[Stored records start]
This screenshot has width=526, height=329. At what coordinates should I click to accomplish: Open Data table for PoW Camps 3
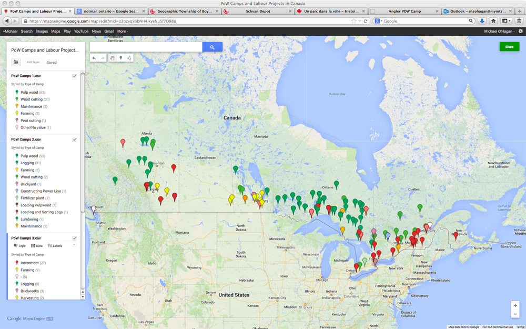37,246
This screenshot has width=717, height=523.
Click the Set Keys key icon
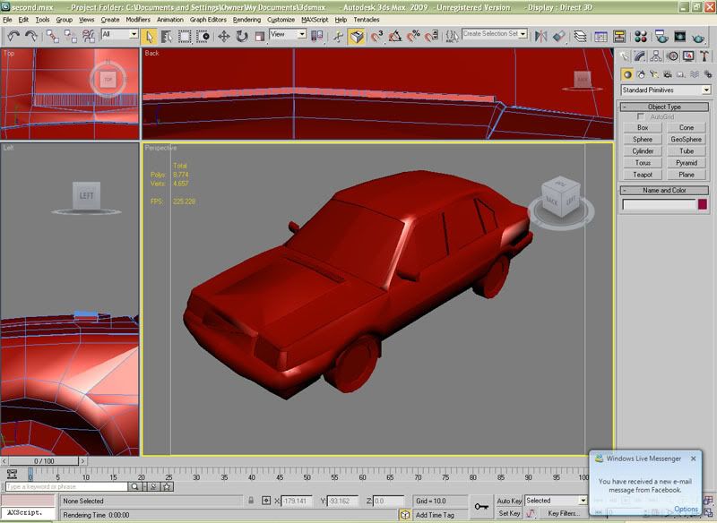click(481, 506)
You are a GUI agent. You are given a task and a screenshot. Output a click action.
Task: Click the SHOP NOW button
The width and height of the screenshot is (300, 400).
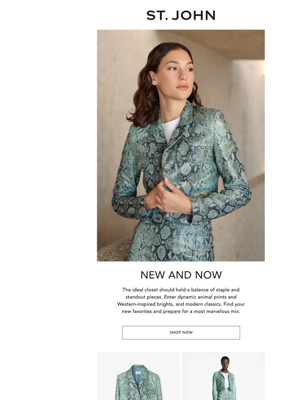(181, 332)
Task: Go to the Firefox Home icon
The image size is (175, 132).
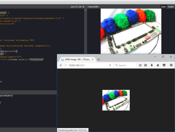Action: tap(158, 65)
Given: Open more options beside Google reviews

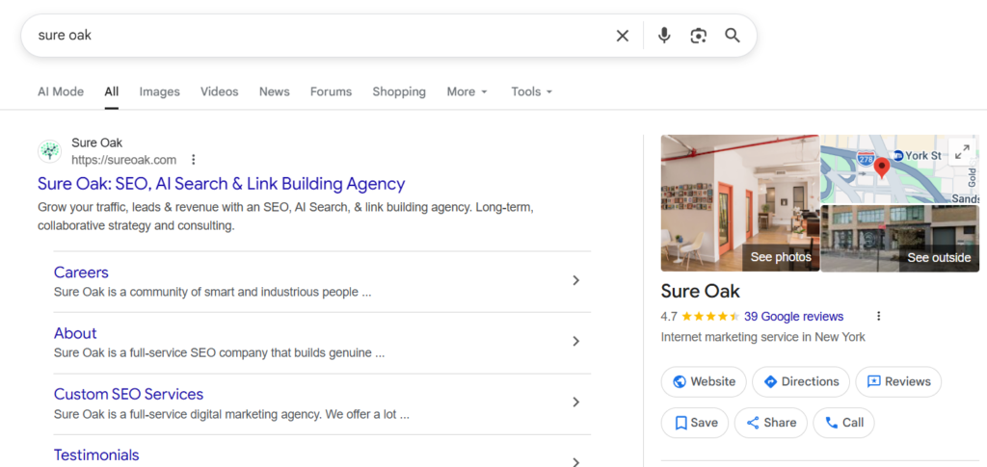Looking at the screenshot, I should click(x=878, y=316).
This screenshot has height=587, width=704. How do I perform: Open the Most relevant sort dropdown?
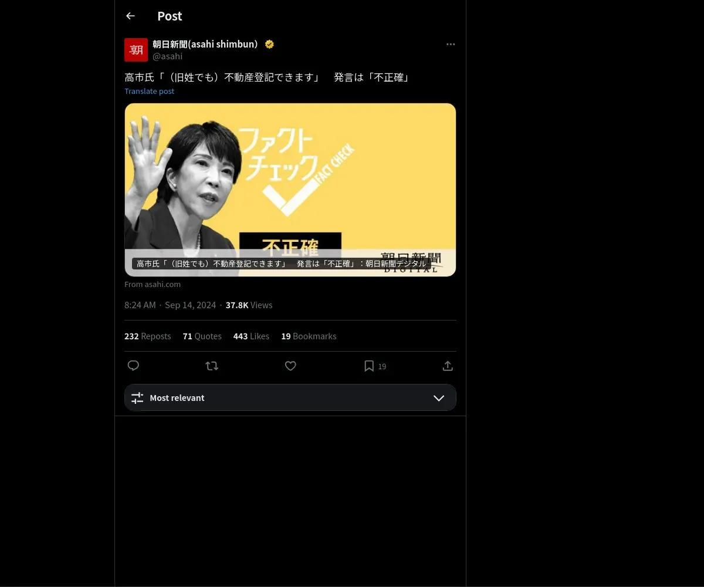(290, 397)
[Stored records end]
▶ **Work to be completed**
Quote every line of the data above verbatim, leaving out the pictures.

▶ **Output for this exercise**
This screenshot has width=526, height=329. At what coordinates should I click to accomplish: Open Data table for PoW Camps 3
37,246
This screenshot has width=717, height=523.
Click the Set Keys key icon
click(481, 506)
You are a GUI agent. You are given a task and a screenshot. Output a click action.
Task: Click the SHOP NOW button
The width and height of the screenshot is (300, 400).
(181, 332)
Task: Go to the Firefox Home icon
The image size is (175, 132).
Action: tap(158, 65)
Given: Open more options beside Google reviews

Looking at the screenshot, I should click(x=878, y=316).
This screenshot has height=587, width=704. How do I perform: Open the Most relevant sort dropdown?
(290, 397)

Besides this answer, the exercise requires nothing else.